Когда я досчитал до сотни, затеплилась надежда — ушли. Если, конечно, не пустят вслед еще одну «Иглу» — если первая ракета была «Иглой». Дирижабль продолжал выделывать непредсказуемые траектории противозенитного маневра, и я приподнялся не без труда. Осмотрелся. В обшивке на уровне груди и выше — несколько отверстий, все-таки попали. Не зря ложились.
Вслед за мной стал подниматься и Алексей Александрович.
Я тут же лег обратно и только потом сказал:
— Так надежнее.
Романов все-таки сел, но когда и Вика решила подняться, он опять улегся и тоже сказал:
— Рано.
Так мы и пролежали три минуты. Потом Алексей Александрович все-таки встал. А я сел. Торопиться ни к чему.
Романов щелкнул переключателем, установленным на переборке, — не какой-нибудь сенсорной штучкой, а солидным, из тридцатых годов.
— Алло, управление, что случилось?
В ответ лишь негромкий шум.
Романов дважды повторил запрос, но никто не отвечал.

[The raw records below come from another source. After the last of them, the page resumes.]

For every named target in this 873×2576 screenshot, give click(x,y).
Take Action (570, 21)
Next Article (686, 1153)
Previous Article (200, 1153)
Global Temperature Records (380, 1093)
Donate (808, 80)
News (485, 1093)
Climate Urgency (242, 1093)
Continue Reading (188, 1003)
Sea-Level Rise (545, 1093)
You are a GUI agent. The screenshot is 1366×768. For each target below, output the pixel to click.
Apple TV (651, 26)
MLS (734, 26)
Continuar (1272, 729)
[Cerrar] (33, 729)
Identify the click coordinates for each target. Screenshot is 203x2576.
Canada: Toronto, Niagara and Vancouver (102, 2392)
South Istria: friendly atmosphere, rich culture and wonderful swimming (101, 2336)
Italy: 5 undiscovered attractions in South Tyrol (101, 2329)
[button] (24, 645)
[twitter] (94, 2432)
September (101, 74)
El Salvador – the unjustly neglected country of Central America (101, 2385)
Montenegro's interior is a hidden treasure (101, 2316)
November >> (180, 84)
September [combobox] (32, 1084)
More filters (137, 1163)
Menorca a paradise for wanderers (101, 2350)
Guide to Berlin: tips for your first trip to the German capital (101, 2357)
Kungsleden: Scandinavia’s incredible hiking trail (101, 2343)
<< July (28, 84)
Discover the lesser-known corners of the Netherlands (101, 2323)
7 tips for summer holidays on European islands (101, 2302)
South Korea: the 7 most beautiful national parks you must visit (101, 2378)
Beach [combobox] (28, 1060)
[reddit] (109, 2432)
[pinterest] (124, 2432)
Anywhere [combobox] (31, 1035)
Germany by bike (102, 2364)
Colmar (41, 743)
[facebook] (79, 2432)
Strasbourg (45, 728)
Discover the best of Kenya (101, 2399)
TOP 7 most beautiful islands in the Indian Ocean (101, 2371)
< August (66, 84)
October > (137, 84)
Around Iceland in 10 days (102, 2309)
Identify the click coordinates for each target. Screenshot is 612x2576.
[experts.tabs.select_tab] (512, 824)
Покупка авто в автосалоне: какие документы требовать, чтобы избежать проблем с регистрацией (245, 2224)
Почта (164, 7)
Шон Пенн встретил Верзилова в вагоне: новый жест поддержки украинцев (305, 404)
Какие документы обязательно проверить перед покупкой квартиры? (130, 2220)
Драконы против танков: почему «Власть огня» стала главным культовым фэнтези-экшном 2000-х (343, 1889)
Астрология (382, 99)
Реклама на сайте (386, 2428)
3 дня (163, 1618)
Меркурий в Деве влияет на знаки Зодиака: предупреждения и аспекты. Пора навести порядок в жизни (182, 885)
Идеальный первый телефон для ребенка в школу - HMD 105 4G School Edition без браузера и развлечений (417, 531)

— Я поднимусь в салон, — сказал он нам и ступил на винтовую лестницу.
Я последовал за ним.
В салоне — тоже с десяток пулевых отверстий. Нет, стрелял пулеметчик метко, но целился, в отсек управления. И преуспел. Оба аэронавта были мертвы: даже одна-единственная пуля 12,7 для человека смертельна, а их в каждого аэронавта попало несколько. И разрушений обстрел причинил немало.
Если бы мы находились в вертолете, то погибли бы непременно. А так — живы и даже куда-то летим. Нет, мертвые не управляли дирижаблем, не двигали рычажки. Перед гибелью аэронавты задали управлению команду на противозенитный маневр, и он выполнялся неуклонно.
Романов вошел в отсек аэронавтов, быстро, без сантиментов, освободил правое кресло от тела, сел в него, не обращая внимания на кровь, и взялся за рычаги управления.
— Оболочка пробита, мы теряем гелий, — сказал он совершенно спокойно.
Теряем гелий? Действительно, подниматься перестали. Табло в салоне осталось неповрежденным и работало. Высота четыреста двадцать метров, скорость восемьдесят семь километров в час. Направление полета — запад. То есть мы не приближаемся к Замку, а скорее удаляемся.
Романов изменил курс и прибавил скорости. Высота пока сохранялась. Я, чтобы не стоять над душой, вернулся в салон и уселся в кресло. И Вика, умница, тоже не стала охать, кричать, а забралась в кресло с ногами и молча плакала.
Я решил, что обошлось, что мы доберемся до Замка, пусть и на одном крыле, но дирижабль начал снижаться.
— Критическая потеря, — сохраняя невозмутимость, сказал Романов. — Будем садиться.